Speaker: Priyanga Dilini Talagala (University of Moratuwa)

Title: Anomaly Detection in Streaming Time Series Data

Abstract: The first part of the talk introduces a framework that provides early detection of anomalous series within a large collection of nonstationary streaming time-series data. We define an anomaly as an observation that is very unlikely given the recent distribution of a given system. The proposed framework first calculates a boundary for the system’s typical behaviour using extreme value theory. Then a sliding window is used to test for anomalous series within a newly arrived collection of series. The model uses time series features as inputs, and a density-based comparison to detect any significant changes in the distribution of the features. We show that the proposed algorithm can work well in the presence of noisy nonstationarity data within multiple classes of time series.

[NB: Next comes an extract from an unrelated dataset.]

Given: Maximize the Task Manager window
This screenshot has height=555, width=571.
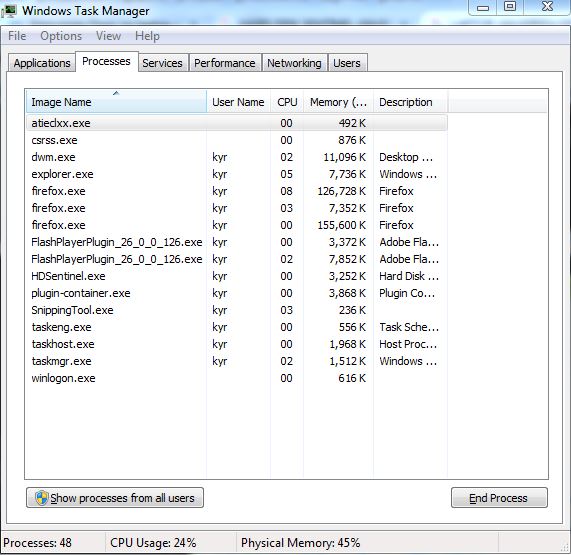Looking at the screenshot, I should tap(510, 7).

The HDoutliers algorithm is a powerful unsupervised algorithm for detecting anomalies in high-dimensional data, with a strong theoretical foundation. However, it suffers from some limitations that significantly hinder its performance level, under certain circumstances. The second part of the talk introduces an algorithm that addresses these limitations. We define an anomaly as an observation where its k-nearest neighbour distance with the maximum gap is significantly different from what we would expect if the distribution of k-nearest neighbours with the maximum gap is in the maximum domain of attraction of the Gumbel distribution. An approach based on extreme value theory is used for the anomalous threshold calculation. Using various synthetic and real datasets, we demonstrate the wide applicability and usefulness of our algorithms. These frameworks are implemented in the open source R packages oddstream and stray.